#### THE TASKS
1) Please restate the array-balancing problem, beginning at the words "inputFormat" and stopping after "the second array.", with "space-separated" renamed to "whitespace-separated".
2) Summarize the array-balancing problem in two sentences.

#### PROVIDED TEXT
****************************************

Balance Arrays with At Most One Swap

You are given two lists of integers. Your task is to determine whether it is possible to make these two lists identical by swapping at most one integer from the first list with one integer from the second list.

Two lists are considered identical if, after sorting each list, they are exactly the same. Note that if the lists are already identical (after sorting), no swap is needed. However, if the two lists have different lengths or if either list is empty, they are considered to be non‐balanceable and the answer should be False.

Let the two lists be \( A = [a_1, a_2, \dots, a_n] \) and \( B = [b_1, b_2, \dots, b_n] \). One of the approaches is to compare the sums of the arrays. If a swap is to balance the arrays, then the difference in sums must be even. More formally, define the difference: \[ \Delta = \sum_{i=1}^{n} a_i - \sum_{i=1}^{n} b_i. \] If \( \Delta \) is even, then there exists a potential swap if for some \( b_j \) in \( B \) the number \( b_j + \Delta/2 \) exists in \( A \). If such a pair exists, you may swap these two numbers to achieve balance.

Input is provided via standard input (stdin) and output should be printed to standard output (stdout) as either True or False.

inputFormat

The input consists of two lines:

• The first line contains space-separated integers representing the first array.
• The second line contains space-separated integers representing the second array.

If a line is empty, it represents an empty array.

outputFormat

Output a single line to stdout which is either True if the arrays can be balanced by swapping at most one pair of elements, or False if they cannot.

1 2 3
1 2 3

True

****************************************

#### MATERIAL PROVIDED
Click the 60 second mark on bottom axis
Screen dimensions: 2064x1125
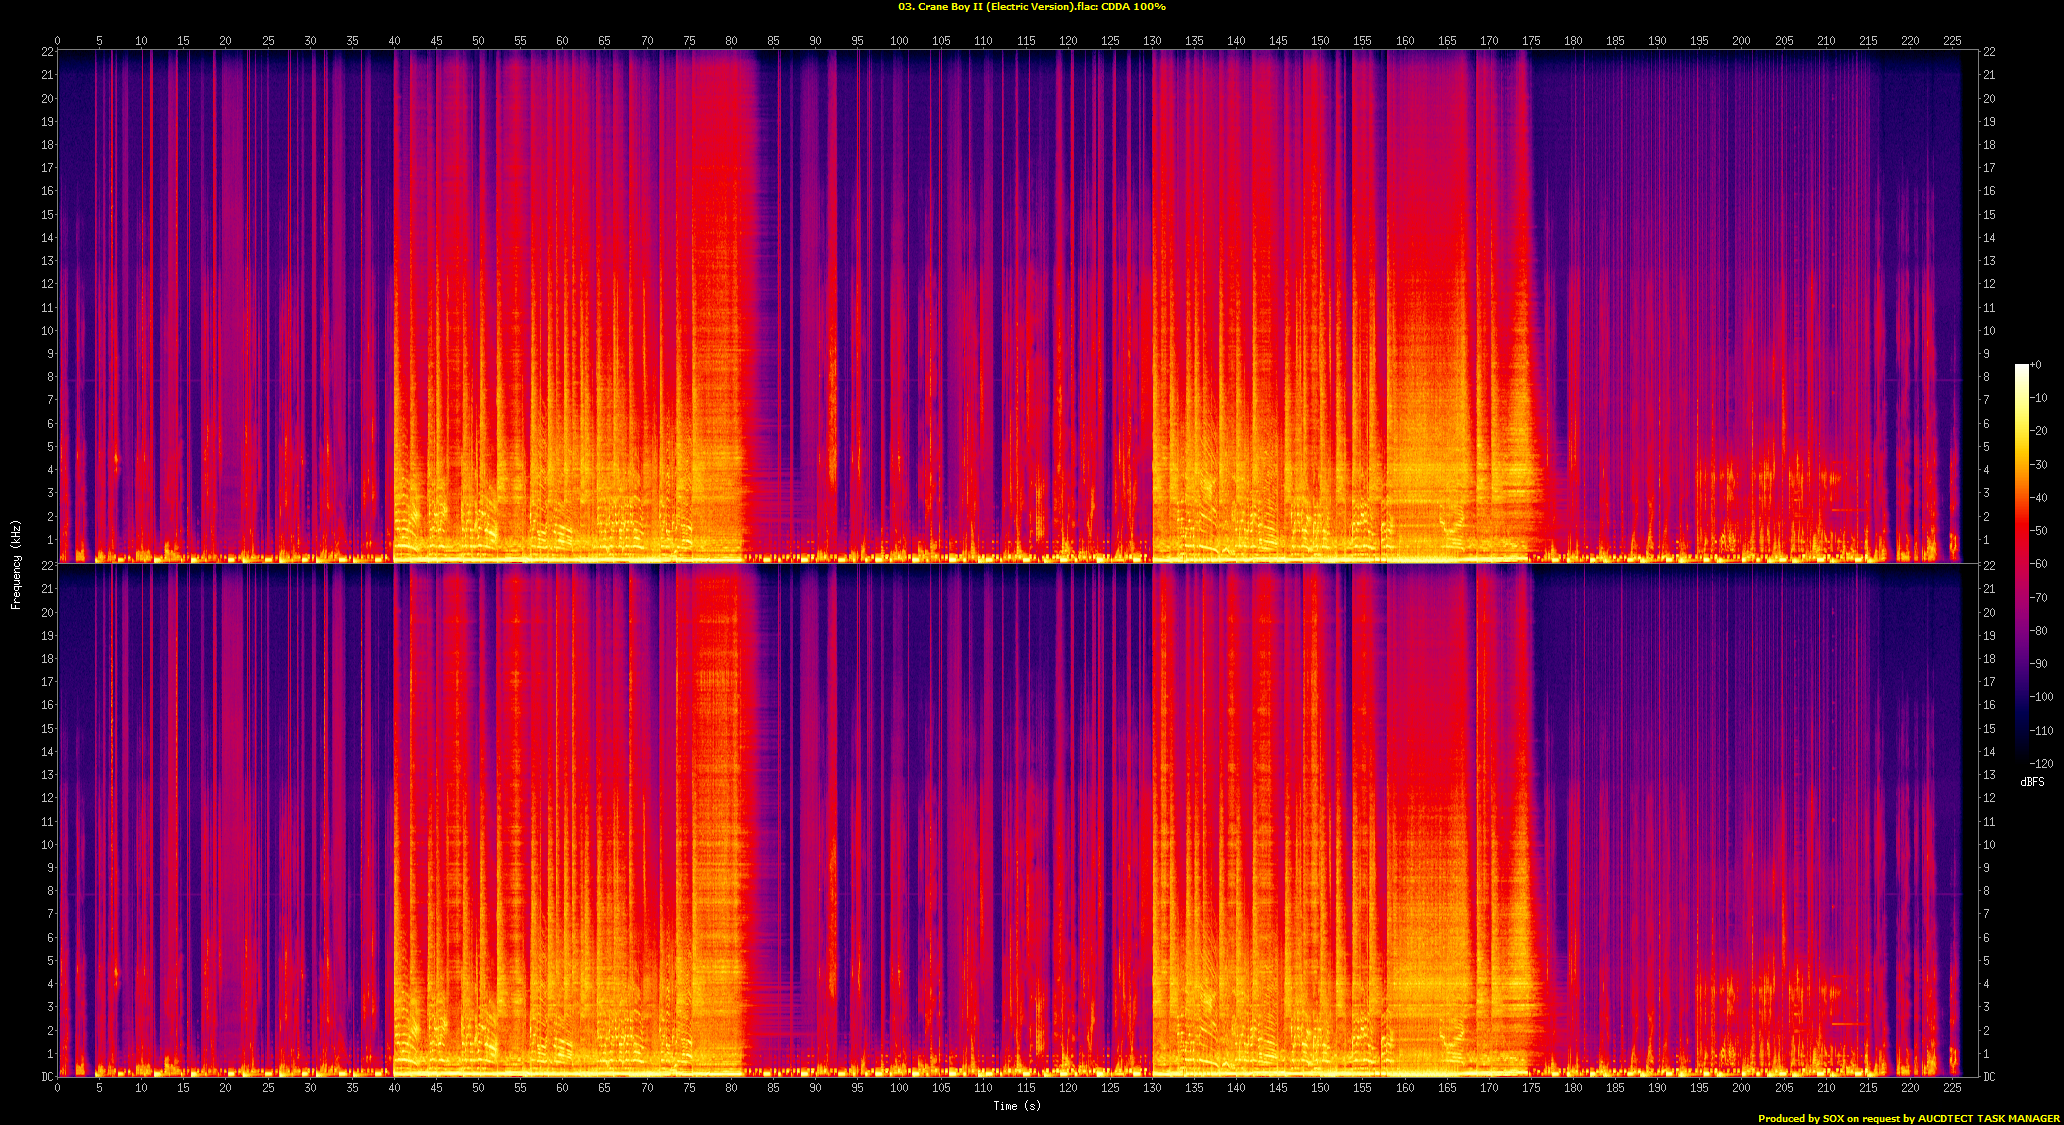[x=563, y=1088]
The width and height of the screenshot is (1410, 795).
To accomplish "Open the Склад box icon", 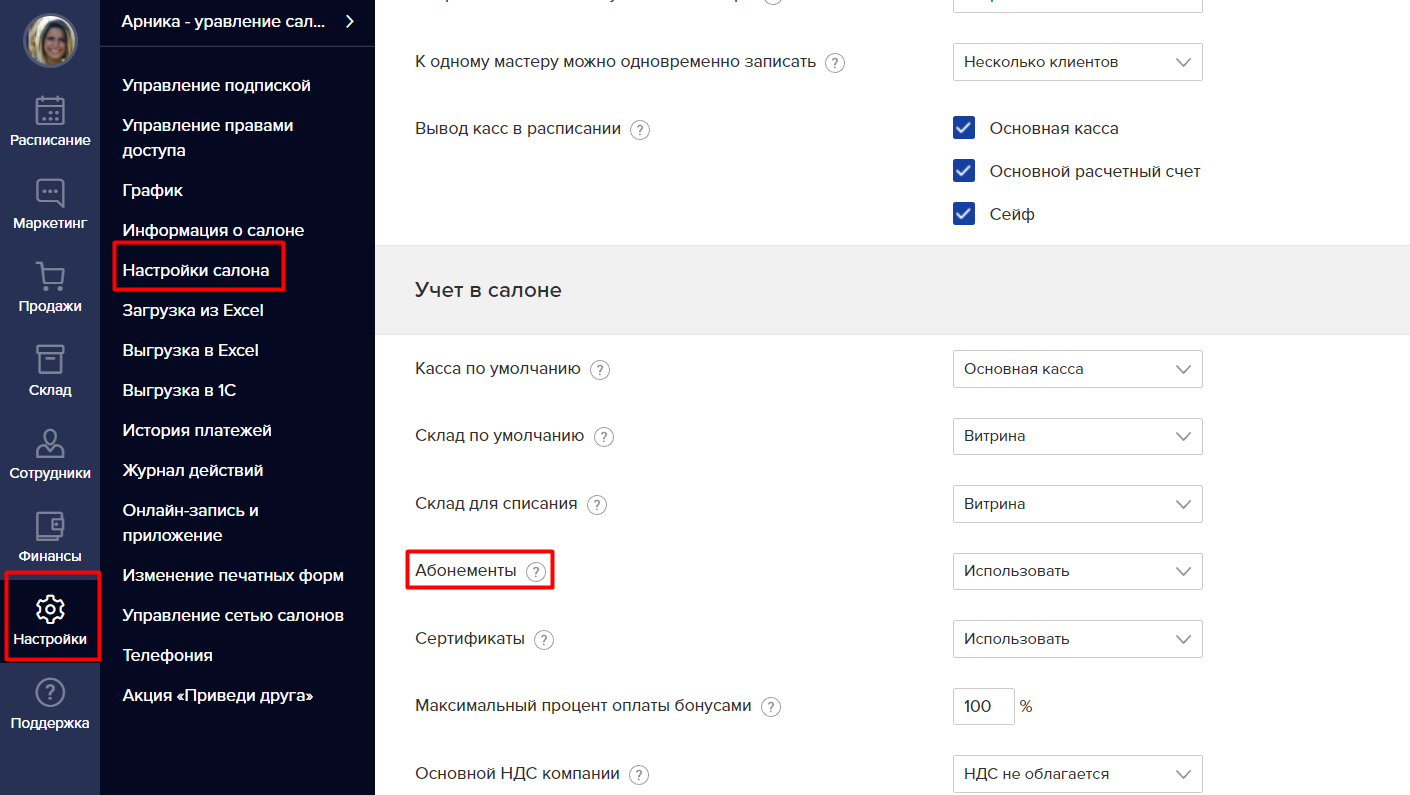I will pos(50,360).
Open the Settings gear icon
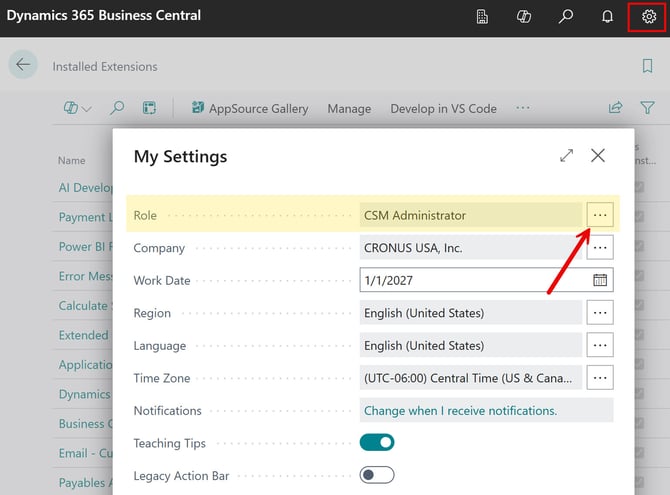 [649, 17]
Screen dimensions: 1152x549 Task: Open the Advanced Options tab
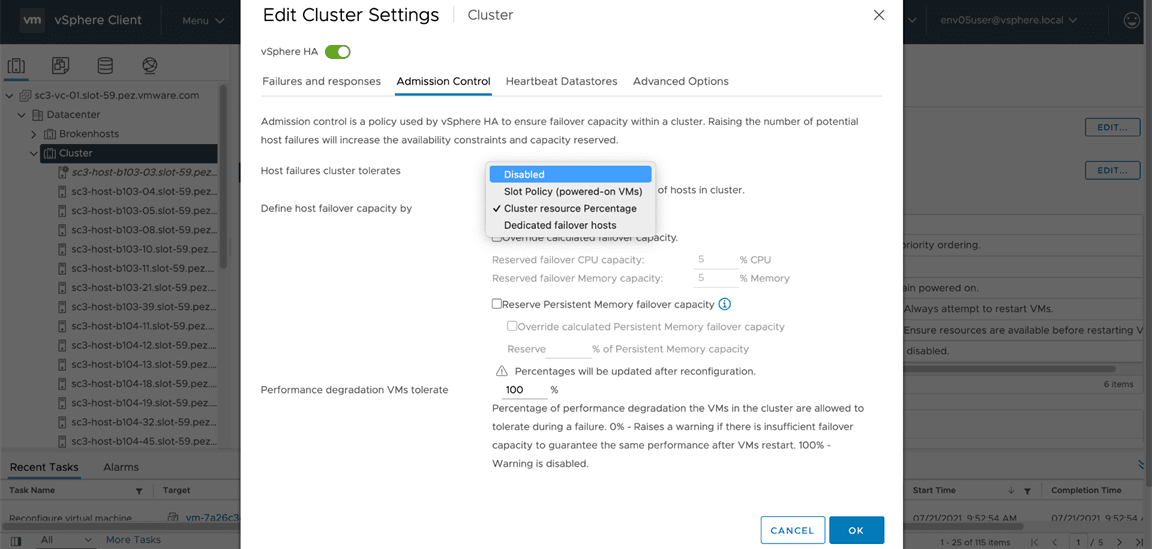(680, 81)
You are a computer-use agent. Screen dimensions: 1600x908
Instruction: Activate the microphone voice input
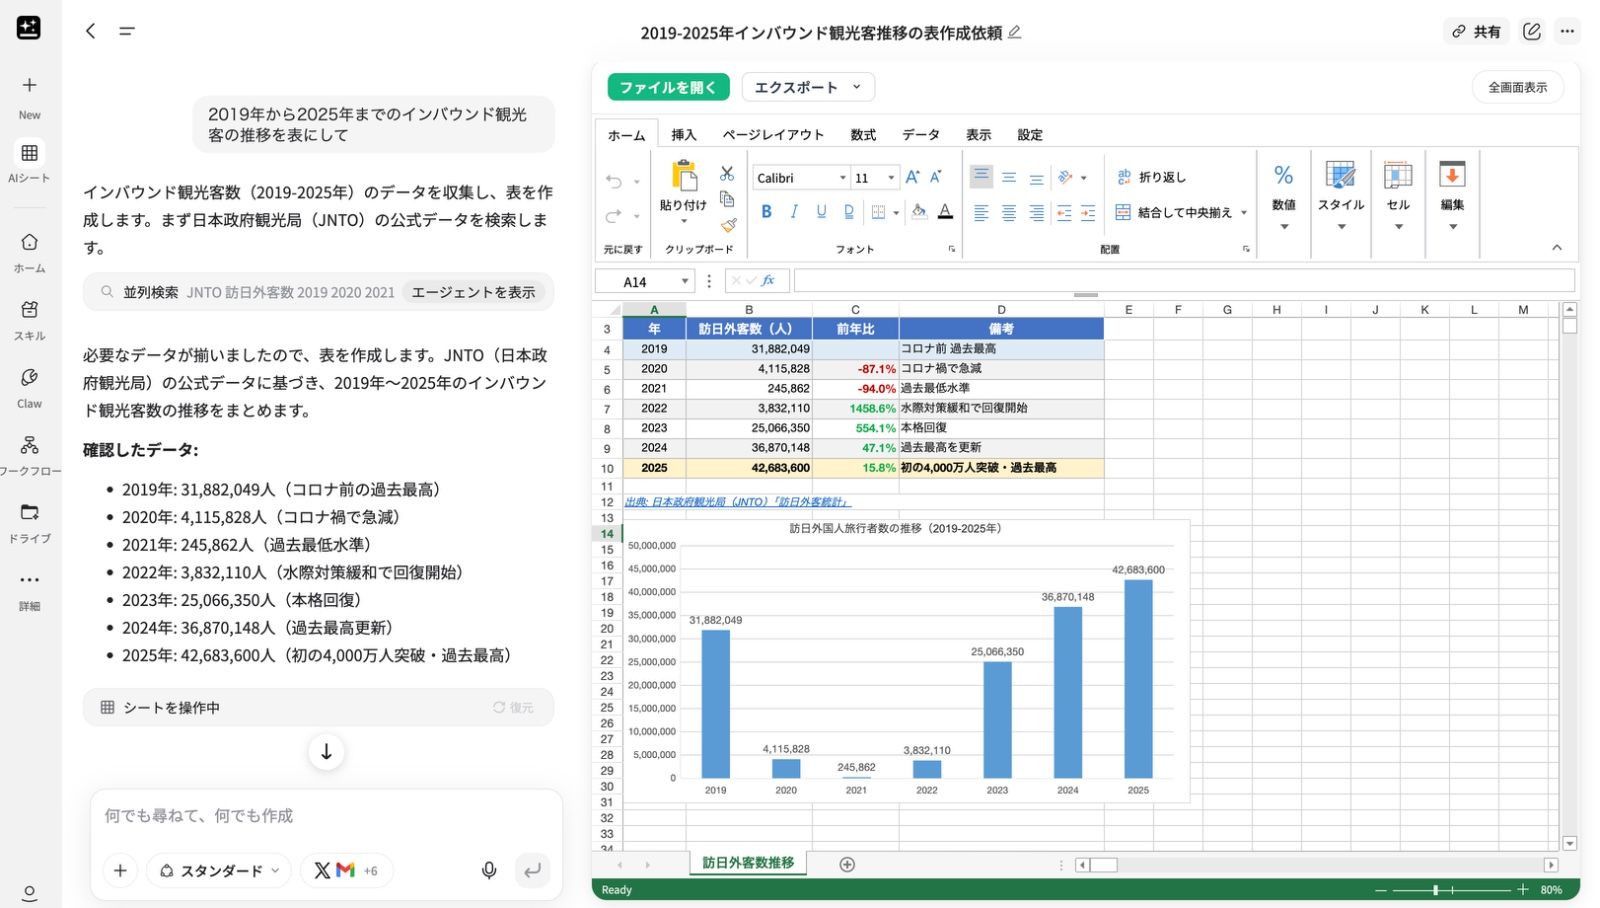489,870
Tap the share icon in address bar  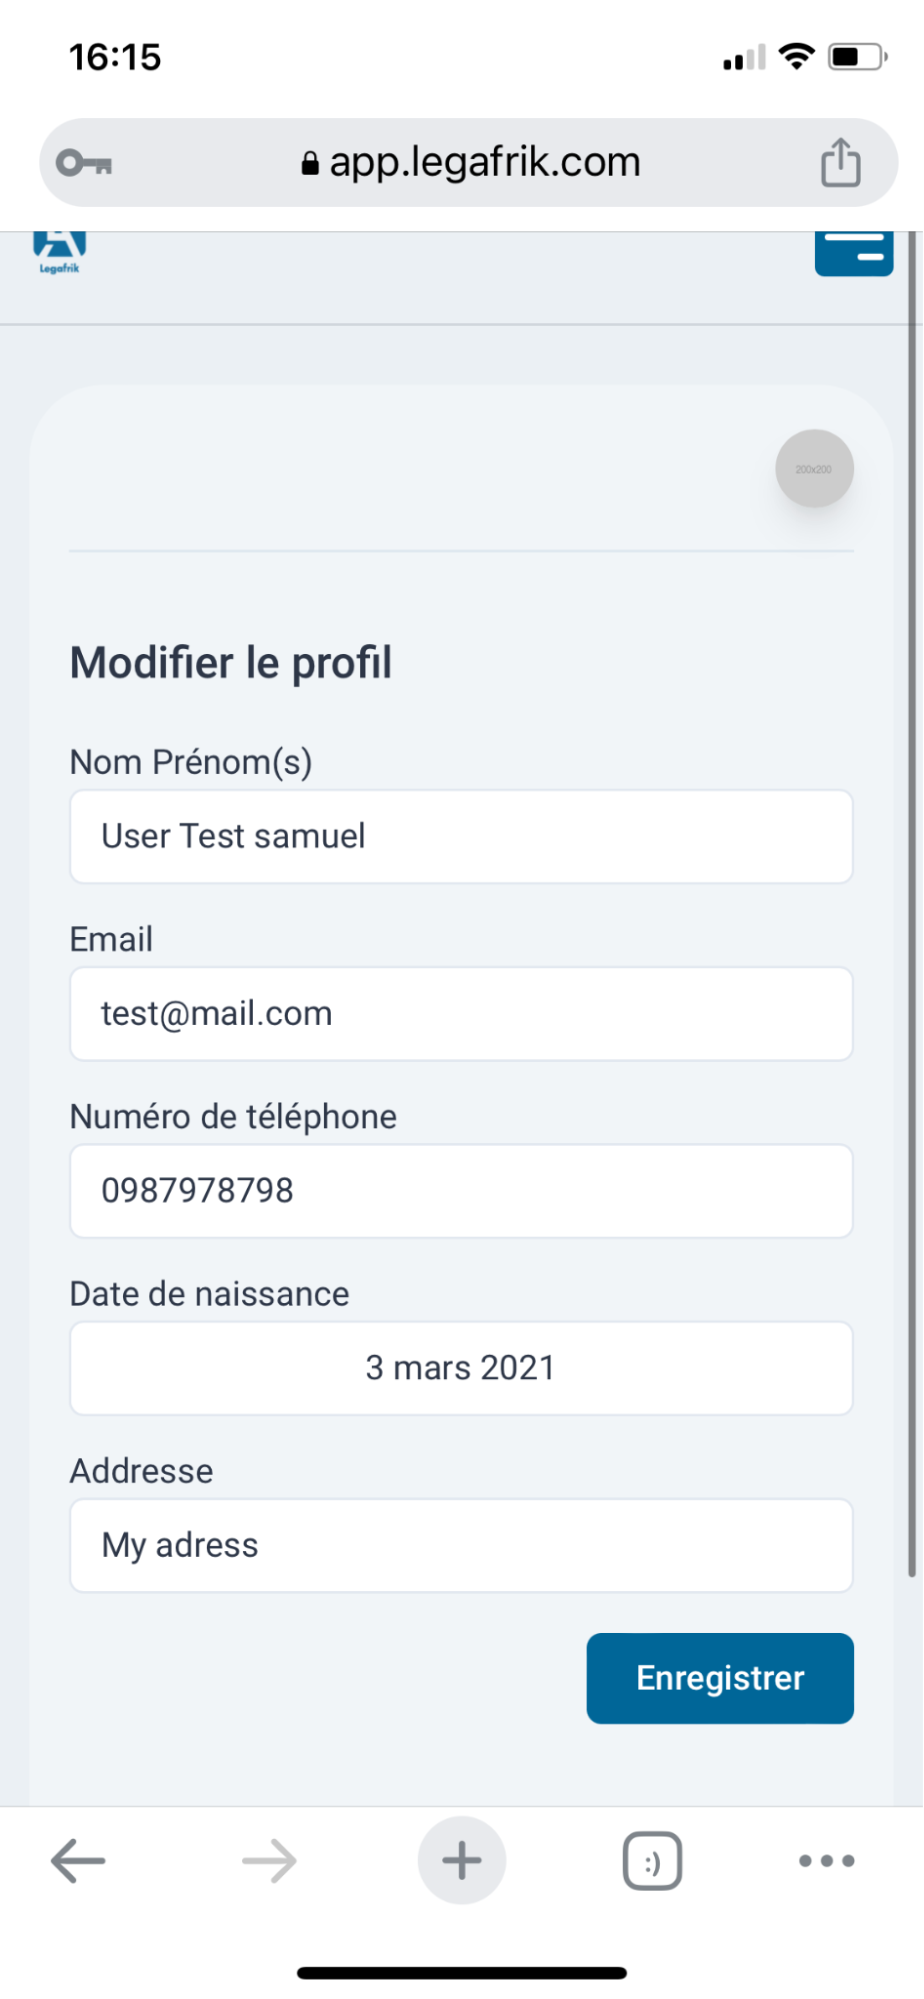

****************************************

#### ANSWERS BELOW
1)
inputFormat

The input consists of two lines:

• The first line contains whitespace-separated integers representing the first array.
• The second line contains whitespace-separated integers representing the second array.

2) The problem asks whether two lists of integers can be made identical after sorting by swapping at most one integer between them; lists of different lengths or an empty list make the answer False. The two arrays come from standard input as lines of space-separated integers, and the program prints True or False to standard output.